The latest efforts to transform the City of Beaverton into…well, Portland, apparently shape the city into an onion, made up of distinct layers. The outer layer, formed from offices and residential developments, encloses the inner core areas of the library, transit center, Broadway, and Old Town. Under proposal is an additional outer layer, or “skin,” consisting of a “transportation loop” that would run through Hall Boulevard and Watson Avenue and feature bike facilities and wider sidewalks. The elongated North-South loop would intersect with a number of pedestrian paths running East-West, forming the backbone of the downtown.

At the heart of Beaverton’s supposed development problem is that the city doesn't have enough of an "urban feel," consisting too much of suburban office parks and corporate campuses.

Dampening the development fever of city planners and developers is the rising cost of asphalt and steel — rising in part because of President Trump’s tariffs.

Add to these new plans Beaverton's future arts center — the Patricia Reser Center for the Arts (in The Round —  SW Hall and Watson), which was financed partially by a $13 million dollar donation to the Beaverton Arts Foundation by Pat Reser (through the Reser Family Foundation) — and the city could be entirely transformed. As currently planned, the Patricia Reser Center for the Arts will include a 550-seat theater, classrooms, meeting and conference rooms, a rehearsal and workshop space, an art gallery, an outdoor plaza, a café, a lobby, and informal gathering areas.

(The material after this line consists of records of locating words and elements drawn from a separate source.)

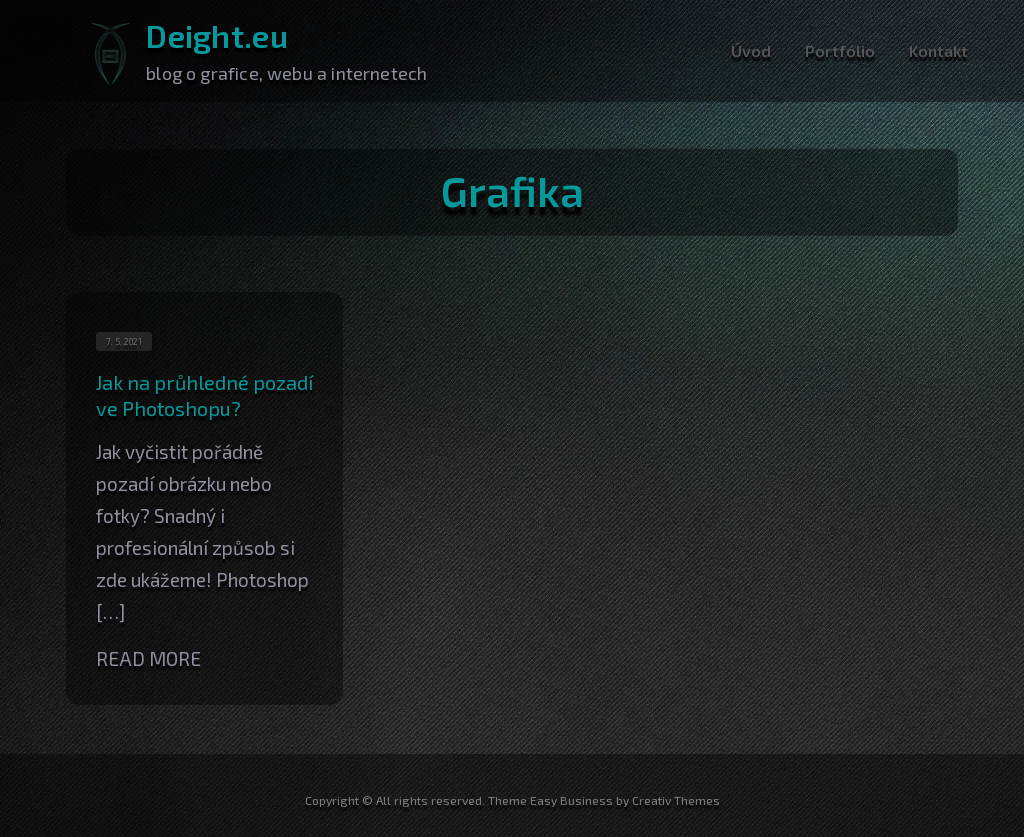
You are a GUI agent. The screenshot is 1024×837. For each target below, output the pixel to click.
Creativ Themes (676, 800)
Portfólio (840, 50)
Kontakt (938, 50)
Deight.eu (217, 35)
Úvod (751, 50)
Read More (148, 658)
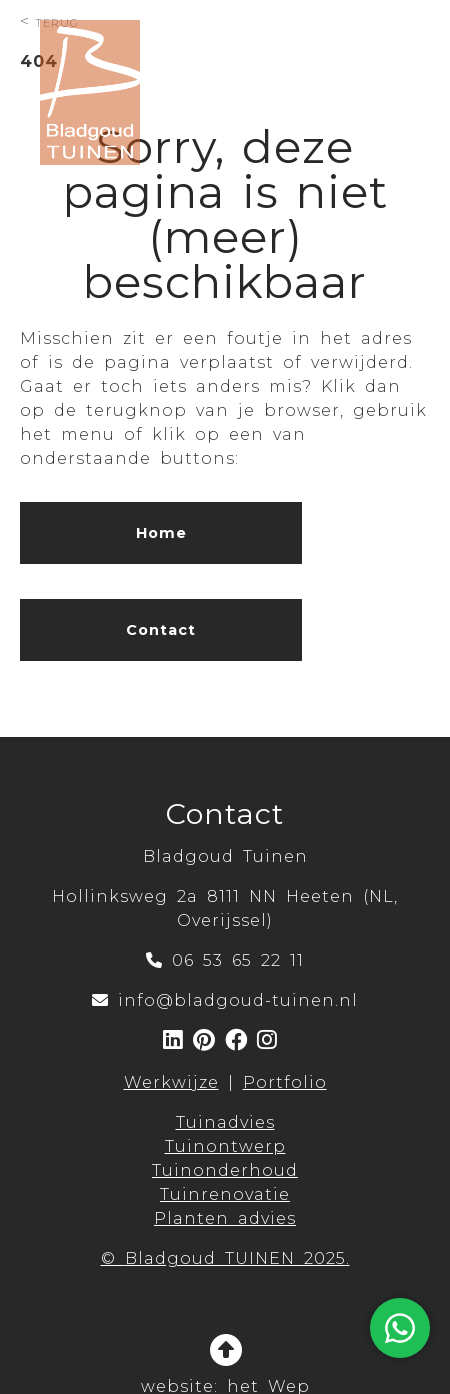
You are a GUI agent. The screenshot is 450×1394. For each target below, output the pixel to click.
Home (161, 533)
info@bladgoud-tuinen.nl (238, 1000)
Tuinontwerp (225, 1146)
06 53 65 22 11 (238, 960)
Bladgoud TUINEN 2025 (235, 1258)
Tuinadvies (225, 1122)
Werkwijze (171, 1082)
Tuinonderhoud (225, 1170)
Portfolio (285, 1082)
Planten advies (225, 1218)
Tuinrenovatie (225, 1194)
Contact (161, 630)
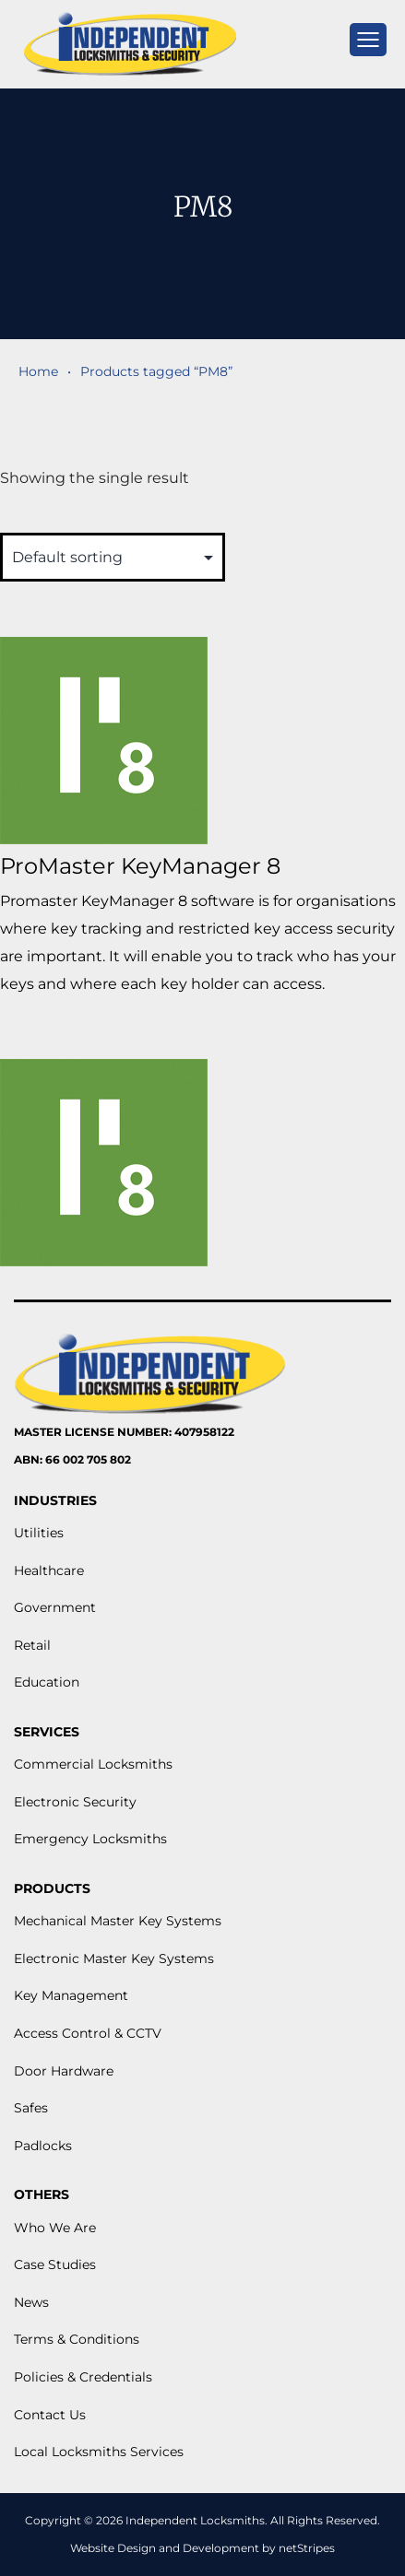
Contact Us (50, 2414)
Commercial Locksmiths (93, 1764)
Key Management (71, 1995)
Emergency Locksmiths (90, 1838)
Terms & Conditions (76, 2339)
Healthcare (49, 1570)
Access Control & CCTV (87, 2033)
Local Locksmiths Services (99, 2451)
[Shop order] (112, 557)
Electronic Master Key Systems (114, 1958)
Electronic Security (75, 1802)
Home (38, 371)
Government (55, 1607)
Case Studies (55, 2264)
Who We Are (55, 2227)
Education (46, 1682)
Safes (31, 2108)
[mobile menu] (368, 39)
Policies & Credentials (83, 2377)
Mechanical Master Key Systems (117, 1920)
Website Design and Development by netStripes (202, 2548)
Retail (32, 1645)
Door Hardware (63, 2071)
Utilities (39, 1532)
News (31, 2302)
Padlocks (43, 2145)
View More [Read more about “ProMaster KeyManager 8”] (79, 1028)
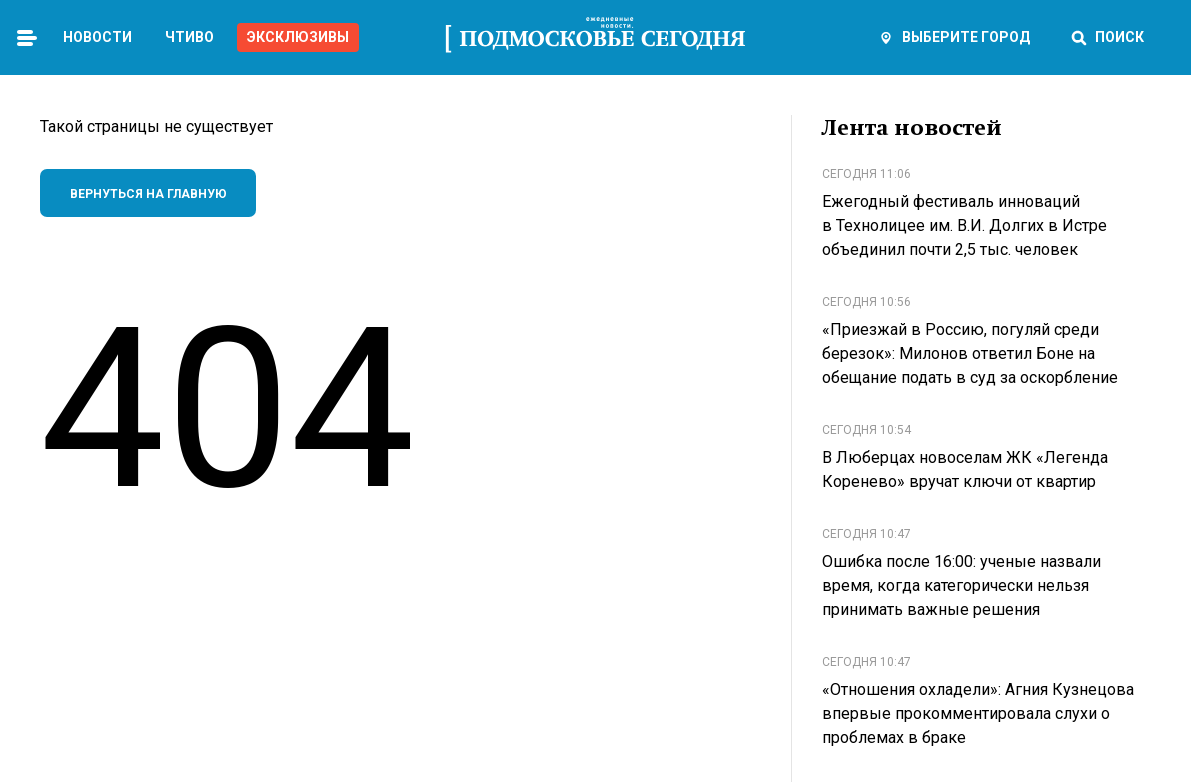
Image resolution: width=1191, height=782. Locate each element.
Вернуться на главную (148, 194)
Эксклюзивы (298, 37)
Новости (97, 37)
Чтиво (189, 37)
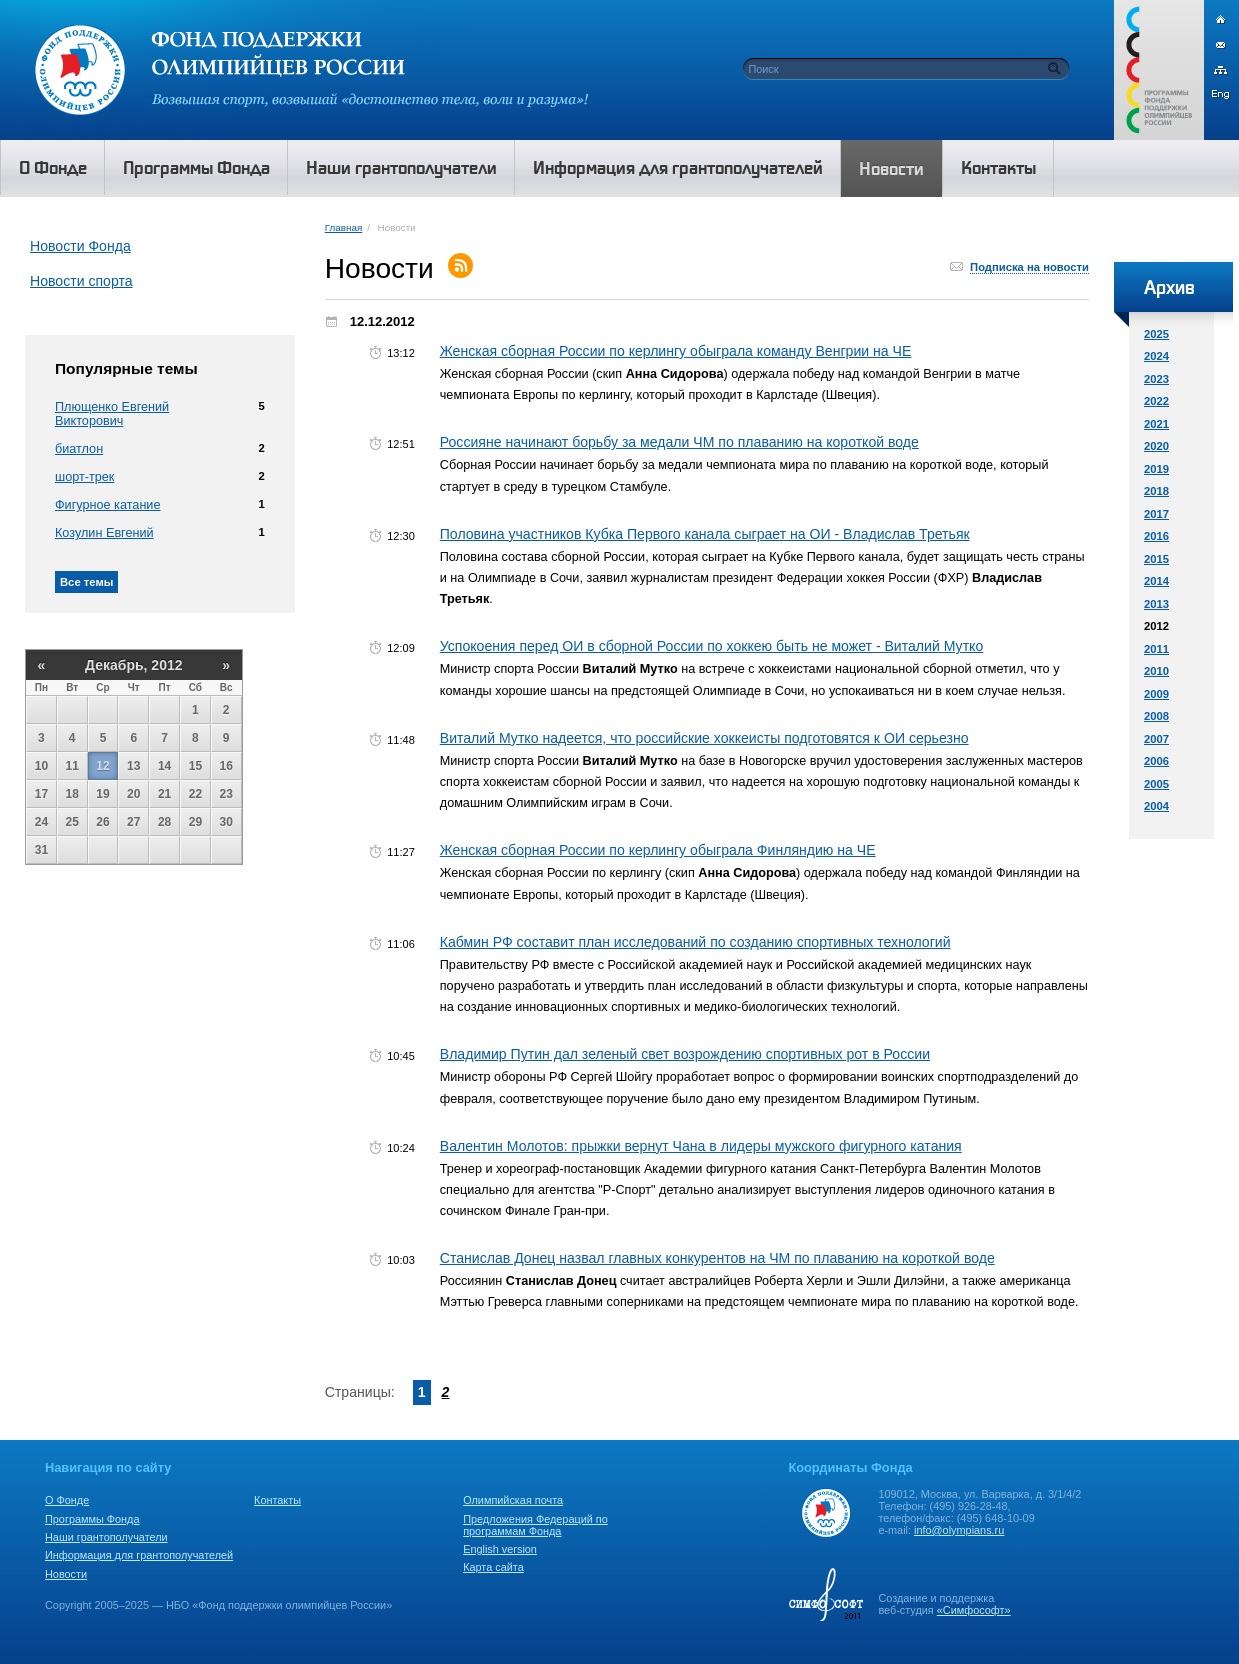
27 (133, 822)
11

The design process is currently underway, and both construction and funding timelines anticipate groundbreaking at the end of 2019 with a grand opening in early spring 2021. It looks like it will be a beautiful space. Design photos can be seen here.

My hope is that with its sights on trendy urban housing, a livelier retail scene, and increased alternative methods and routes of transportation, the city doesn’t lose sight of the wildlife within its bounds, which make the city a special place to live. I regularly encounter deer, rabbits, turtles, a variety of bird species, and other wildlife on my walks. I might be walking among corporate campuses, but they are still green and full of trees and surrounded by the city’s wetlands, parks, and green corridors (as pictured above). The City of Beaverton prides itself on having a park within half a mile of every home, and the Tualatin Park & Recreation District manages the city’s more than 100 parks.

As cities gobble up more and more of the country’s and the world’s green spaces, it is important to also usher in an era of non-development, a purposeful leaving-alone. Me, I’d rather watch an egret catch a frog than walk by a new trendy coffee shop any day of the week!